Figure 2. Satellite temperature potentially available to projects like EUSTACE in one night (16/01/2006) from combining measurements from MODIS (over land) and AVHRR (over ocean and ice).

Professor Finn Lindgren - a statistician from the University of Edinburgh who originally developed the analysis approach used in EUSTACE - has quantified the leap we made: “This data set is 100,000 times bigger than anything we have attempted using these methods before.”

To make such a long climate data set useful we need consistent data. When instruments or station locations change, this can introduce jumps (or discontinuities) in the data that aren’t a result of a change in the climate. It’s important to try to remove these, a process referred to as homogenisation. Professor Stefan Brönnimann of the University of Bern has been working on this for many years. He reflects: “This is the first time that a global weather station data set of daily air temperatures has been provided with estimated locations of non-climatic discontinuities and their likelihood.”  Gerard van der Schrier, of the Netherlands Met Office (KNMI), adds: “This is also the first time that a pan-European station data set has been homogenised at the daily level to reduce the impact of non-climatic discontinuities.”

Figure 3. An observer taking a near-surface air temperature measurement in the 1960s. Courtesy KNMI.

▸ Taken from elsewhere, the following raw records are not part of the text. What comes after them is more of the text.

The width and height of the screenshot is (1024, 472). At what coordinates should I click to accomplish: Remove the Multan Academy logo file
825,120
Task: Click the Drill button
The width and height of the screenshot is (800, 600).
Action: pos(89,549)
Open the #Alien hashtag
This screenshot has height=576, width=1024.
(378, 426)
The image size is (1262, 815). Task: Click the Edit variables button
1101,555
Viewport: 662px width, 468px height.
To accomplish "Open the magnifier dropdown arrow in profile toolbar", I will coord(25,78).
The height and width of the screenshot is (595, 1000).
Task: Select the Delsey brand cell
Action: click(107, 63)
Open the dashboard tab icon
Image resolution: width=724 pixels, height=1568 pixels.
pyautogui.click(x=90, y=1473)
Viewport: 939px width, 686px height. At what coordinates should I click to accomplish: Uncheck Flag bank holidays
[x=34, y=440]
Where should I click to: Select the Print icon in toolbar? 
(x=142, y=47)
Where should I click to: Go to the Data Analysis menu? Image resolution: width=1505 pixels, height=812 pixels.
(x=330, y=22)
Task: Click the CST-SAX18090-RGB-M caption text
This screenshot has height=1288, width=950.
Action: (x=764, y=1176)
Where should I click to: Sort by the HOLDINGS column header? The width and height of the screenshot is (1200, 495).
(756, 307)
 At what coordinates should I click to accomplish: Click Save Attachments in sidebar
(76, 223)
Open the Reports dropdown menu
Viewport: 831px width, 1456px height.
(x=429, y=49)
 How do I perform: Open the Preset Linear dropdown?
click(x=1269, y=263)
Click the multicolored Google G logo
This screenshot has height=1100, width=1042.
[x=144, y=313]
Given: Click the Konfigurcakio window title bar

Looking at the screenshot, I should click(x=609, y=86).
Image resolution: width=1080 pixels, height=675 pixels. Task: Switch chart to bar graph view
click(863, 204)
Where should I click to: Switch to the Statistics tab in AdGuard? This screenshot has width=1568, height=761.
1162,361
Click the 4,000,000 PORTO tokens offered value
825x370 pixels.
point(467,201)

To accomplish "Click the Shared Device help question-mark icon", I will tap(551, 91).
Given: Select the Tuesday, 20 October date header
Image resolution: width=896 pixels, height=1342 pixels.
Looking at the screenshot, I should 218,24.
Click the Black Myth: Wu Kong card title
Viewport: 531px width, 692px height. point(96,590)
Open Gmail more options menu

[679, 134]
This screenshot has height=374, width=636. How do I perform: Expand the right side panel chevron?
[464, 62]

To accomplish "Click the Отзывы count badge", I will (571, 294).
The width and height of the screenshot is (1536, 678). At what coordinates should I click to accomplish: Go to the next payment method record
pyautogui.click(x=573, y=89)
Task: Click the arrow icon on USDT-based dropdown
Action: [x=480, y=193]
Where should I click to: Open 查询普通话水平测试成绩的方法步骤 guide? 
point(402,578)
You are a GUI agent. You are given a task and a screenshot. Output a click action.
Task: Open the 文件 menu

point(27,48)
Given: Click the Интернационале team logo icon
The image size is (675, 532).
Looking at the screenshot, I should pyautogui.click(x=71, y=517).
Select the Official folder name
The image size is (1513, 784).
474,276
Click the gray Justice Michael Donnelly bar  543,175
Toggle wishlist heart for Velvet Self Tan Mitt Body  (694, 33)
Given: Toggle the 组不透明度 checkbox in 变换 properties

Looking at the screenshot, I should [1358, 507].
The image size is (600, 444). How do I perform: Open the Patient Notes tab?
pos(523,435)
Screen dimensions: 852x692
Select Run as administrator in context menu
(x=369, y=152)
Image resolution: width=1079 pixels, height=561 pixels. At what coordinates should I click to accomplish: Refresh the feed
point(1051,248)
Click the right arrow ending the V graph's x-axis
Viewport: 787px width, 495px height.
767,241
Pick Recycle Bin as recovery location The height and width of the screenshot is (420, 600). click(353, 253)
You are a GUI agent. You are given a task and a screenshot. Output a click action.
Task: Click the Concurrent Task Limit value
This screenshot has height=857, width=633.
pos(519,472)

Understanding what is going on at the poles, where there are few in situ measurements, but many satellite measurements is vital for preserving the fragile ecosystems that exist there. Jacob Hoyer from the Danish Meteorological Institute, and another EUSTACE work package leader, comments: “This is the first time we have calculated near-surface air temperature from satellite over sea ice and the first time it has been done in a systematic way over all ice caps with this many data.”

Combining terabytes of data needs efficient code and good infrastructure. Ag Stephens from the Science and Technology Facilities Council’s Centre for Environmental Data Analysis (CEDA) understands this very well: “EUSTACE created a state-of-the-art ‘big data’ processing pipeline. Providing a reproducible pipeline, with a number of processing stages, is challenging. From the start, EUSTACE has tried to keep track of what it is doing at each stage, tagging data to specific releases of the code.” All the EUSTACE products are accessible from CEDA.

EUSTACE was a proof of concept, and we have learned plenty during the ten years from the original EarthTemp Network concept through to the delivery of the EUSTACE global daily analysis.  It was not perfect and, in hindsight, there have inevitably been things we might have done differently.

The combination of weather station measurements with air temperature estimates from satellite data has boosted the amount of information available in many places. However, in locations where we have access to few daily in situ measurements, for example in Africa, we were unable to efficiently correct biases in our estimates of air temperature from satellites (underscoring the importance of data sharing and data recovery). Also, prior to 1895, we currently have access to few daily weather station measurements, so the analysis is less reliable then than data sets based on more plentiful monthly average data.  Good availability of in situ measurements is key to producing long-term, well-understood and well-validated climate data sets. More funding is needed for making in situ measurements in harder-to-reach places (and recovering data from paper archives). As a global community we need to share more of our measurements openly, so that we can work together to create the products and services that we all need to understand the world’s vulnerability to weather and climate change.

 

1EUSTACE has received funding from the European Union's Horizon 2020 Programme for Research and Innovation, under Grant Agreement no. 640171.